28/03/2023 - Release 1.1.1

Bug fixes

  • Fix to not export absolute media path in Datumaro and DatumaroBinary formats (#896)
  • Change pypi_publish.yml to publish_sdist_to_pypi.yml (#895)

23/03/2023 - Release 1.1.0

New features

  • Add with_subset_dirs decorator (Add ImagenetWithSubsetDirsImporter) (#816)
  • Add CommonSemanticSegmentationWithSubsetDirsImporter (#826)
  • Add DatumaroBinary format (#828, #829, #830, #831, #880, #883)
  • Add Explorer CLI documentation (#838)
  • Add version to dataset exported as datumaro format (#842)
  • Add Ava action data format support (#847)
  • Add Shift Analyzer (both covariate and label shifts) (#855)
  • Add YOLO Loose format (#856)
  • Add Ultralytics YOLO format (#859)

Enhancements

  • Refactor Datumaro format code and test code (#824)
  • Add publish to PyPI Github action (#867)
  • Add --no-media-encryption option (#875)

Bug fixes

  • Fix image filenames and anomaly mask appearance in MVTec exporter (#835)
  • Fix CIFAR10 and 100 detect function (#836)
  • Fix celeba and align_celeba detect function (#837)
  • Choose the top priority detect format for all directory depths (#839)
  • Fix MVTec format detect function (#843)
  • Fix wrong __len__() of Subset when the item is removed (#854)
  • Fix mask visualization bug (#860)
  • Fix detect unit tests to test false negatives as well (#868)
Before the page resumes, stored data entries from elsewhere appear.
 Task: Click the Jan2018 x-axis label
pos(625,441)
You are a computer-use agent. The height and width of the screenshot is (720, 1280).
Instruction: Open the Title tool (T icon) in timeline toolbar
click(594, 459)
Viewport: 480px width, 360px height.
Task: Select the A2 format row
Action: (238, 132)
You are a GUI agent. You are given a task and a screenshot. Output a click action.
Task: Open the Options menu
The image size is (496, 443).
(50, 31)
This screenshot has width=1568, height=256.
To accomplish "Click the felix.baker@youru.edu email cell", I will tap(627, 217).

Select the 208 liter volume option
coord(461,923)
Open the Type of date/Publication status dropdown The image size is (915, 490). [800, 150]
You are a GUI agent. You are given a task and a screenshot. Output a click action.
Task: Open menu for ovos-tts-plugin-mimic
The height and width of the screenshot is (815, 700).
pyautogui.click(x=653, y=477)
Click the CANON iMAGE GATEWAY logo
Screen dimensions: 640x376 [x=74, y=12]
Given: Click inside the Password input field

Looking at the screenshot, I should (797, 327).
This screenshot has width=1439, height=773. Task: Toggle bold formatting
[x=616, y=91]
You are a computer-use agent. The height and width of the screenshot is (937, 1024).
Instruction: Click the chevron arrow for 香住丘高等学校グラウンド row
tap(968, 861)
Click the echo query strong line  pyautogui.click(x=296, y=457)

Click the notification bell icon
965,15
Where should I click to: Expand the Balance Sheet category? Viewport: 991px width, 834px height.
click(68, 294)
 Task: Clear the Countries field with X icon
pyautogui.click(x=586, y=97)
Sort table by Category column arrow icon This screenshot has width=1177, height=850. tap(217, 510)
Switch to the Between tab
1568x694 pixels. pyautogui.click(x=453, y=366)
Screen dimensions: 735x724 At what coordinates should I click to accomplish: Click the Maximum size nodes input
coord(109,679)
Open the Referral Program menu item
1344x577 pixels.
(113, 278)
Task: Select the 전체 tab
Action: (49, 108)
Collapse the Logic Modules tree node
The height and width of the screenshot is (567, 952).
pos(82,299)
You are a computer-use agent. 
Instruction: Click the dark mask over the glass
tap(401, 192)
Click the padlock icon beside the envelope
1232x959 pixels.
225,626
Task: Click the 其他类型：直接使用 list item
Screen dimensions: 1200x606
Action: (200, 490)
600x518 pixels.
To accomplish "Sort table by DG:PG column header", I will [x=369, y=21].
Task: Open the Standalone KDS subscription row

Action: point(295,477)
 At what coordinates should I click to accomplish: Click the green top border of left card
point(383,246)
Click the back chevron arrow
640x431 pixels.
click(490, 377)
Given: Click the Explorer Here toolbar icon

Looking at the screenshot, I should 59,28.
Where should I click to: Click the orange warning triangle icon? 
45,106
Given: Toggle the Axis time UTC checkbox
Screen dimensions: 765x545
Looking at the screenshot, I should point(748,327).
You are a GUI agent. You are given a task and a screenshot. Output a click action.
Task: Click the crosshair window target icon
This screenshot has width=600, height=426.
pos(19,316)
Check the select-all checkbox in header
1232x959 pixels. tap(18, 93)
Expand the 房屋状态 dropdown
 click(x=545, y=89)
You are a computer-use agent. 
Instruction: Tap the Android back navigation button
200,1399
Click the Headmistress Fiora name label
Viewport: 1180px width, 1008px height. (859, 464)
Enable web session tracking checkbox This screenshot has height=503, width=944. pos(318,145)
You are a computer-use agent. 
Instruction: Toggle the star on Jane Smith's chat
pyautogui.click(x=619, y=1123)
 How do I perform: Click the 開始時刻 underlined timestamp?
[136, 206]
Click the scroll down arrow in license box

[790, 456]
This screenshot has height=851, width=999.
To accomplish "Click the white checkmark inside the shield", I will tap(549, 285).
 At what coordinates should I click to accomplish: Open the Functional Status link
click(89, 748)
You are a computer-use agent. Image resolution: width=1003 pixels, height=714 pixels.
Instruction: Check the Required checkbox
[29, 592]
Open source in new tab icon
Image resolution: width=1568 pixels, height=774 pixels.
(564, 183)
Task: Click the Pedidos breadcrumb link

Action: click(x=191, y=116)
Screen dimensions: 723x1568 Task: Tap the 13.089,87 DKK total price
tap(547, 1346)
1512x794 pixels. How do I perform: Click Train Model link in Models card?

24/02/2023 - Release v1.0.0

New features

  • Add Data Explorer (#773)
  • Add Ellipse annotation type (#807)
  • Add MVTec anomaly data support (#810)

Enhancements

  • Refactor existing tests (#803)
  • Raise ImportError on importing malformed COCO directory (#812)
  • Remove the duplicated and cyclical category context in documentation (#822)

Bug fixes

27/01/2023 - Release v0.5.0

New features

  • Add Tile transformation (#790)
  • Add Video keyframe extraction (#791)
  • Add TileTransform documentation and Jupyter notebook example (#794)
  • Add MergeTile transformation (#796)

Enhancements

  • Improved mask_to_rle performance (#770)

Deprecated

  • N/A

Removed

  • N/A

Bug fixes

  • Fix MacOS CI failures (#789)
  • Fix auto-documentation for the data_format plugins (#793)

Security

  • Add security.md file for the SDL (#798)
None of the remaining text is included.